> Exercise
Could you rewrite the listing from the line with "Task: Redo with the forward arrow icon" up to and including the line with "Action: click(x=949, y=78)", replacing "Screen dimensions" with "Screen size" and keeping everything else the same? Leave the pictures out of your answer.

> Materials provided
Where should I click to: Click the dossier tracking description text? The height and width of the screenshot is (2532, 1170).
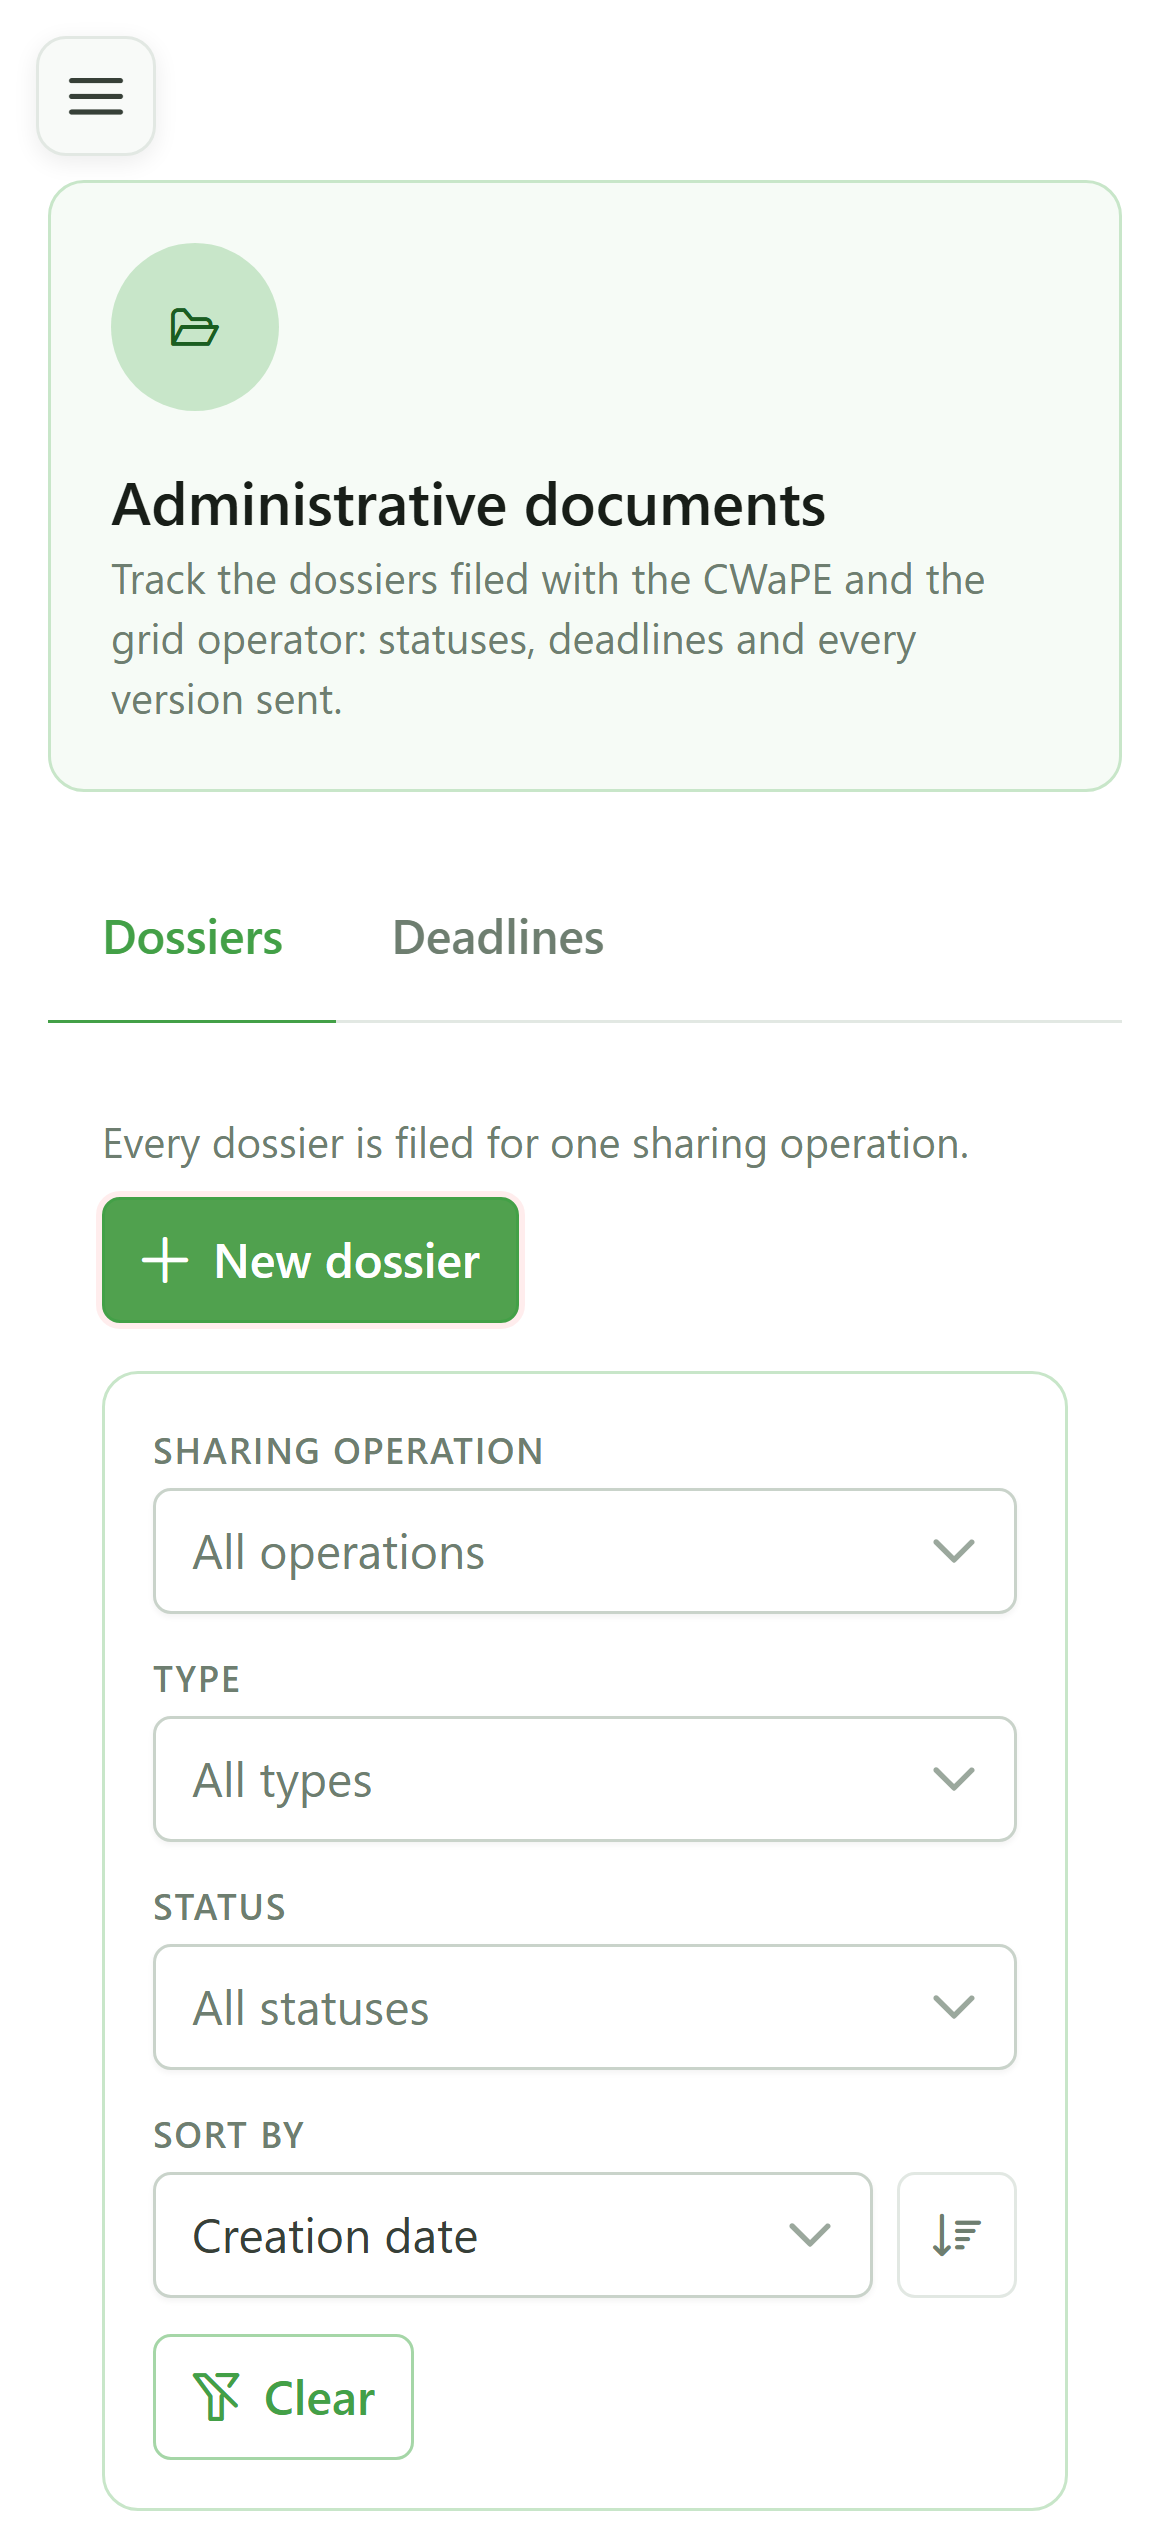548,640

...

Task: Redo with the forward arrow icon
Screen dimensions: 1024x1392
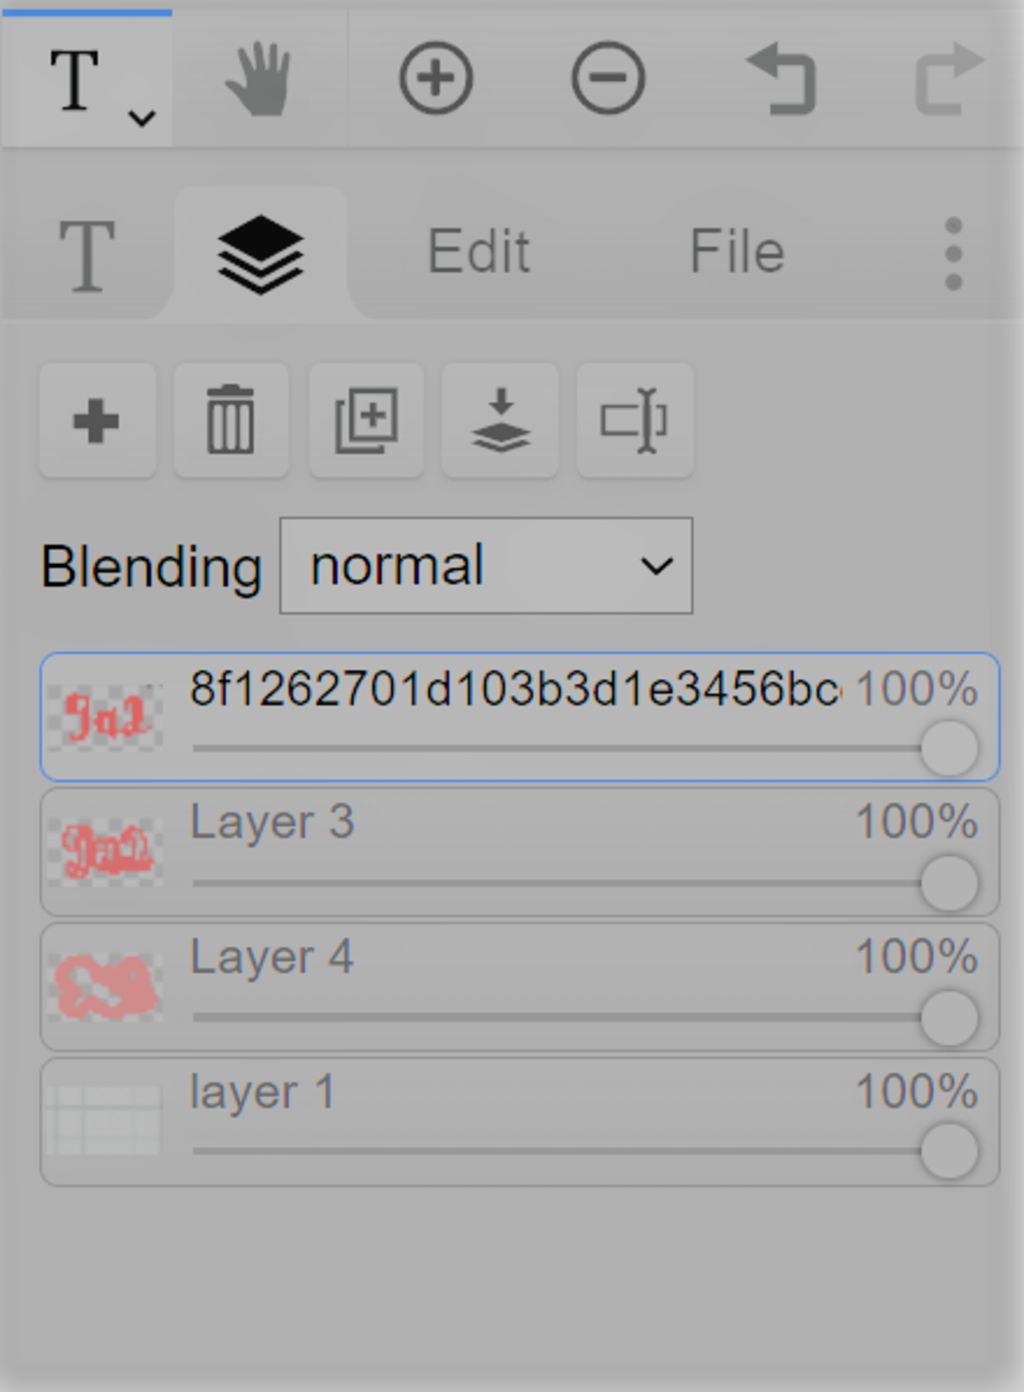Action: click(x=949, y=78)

> Exercise output
Task: Redo with the forward arrow icon
Screen size: 1024x1392
Action: click(x=949, y=78)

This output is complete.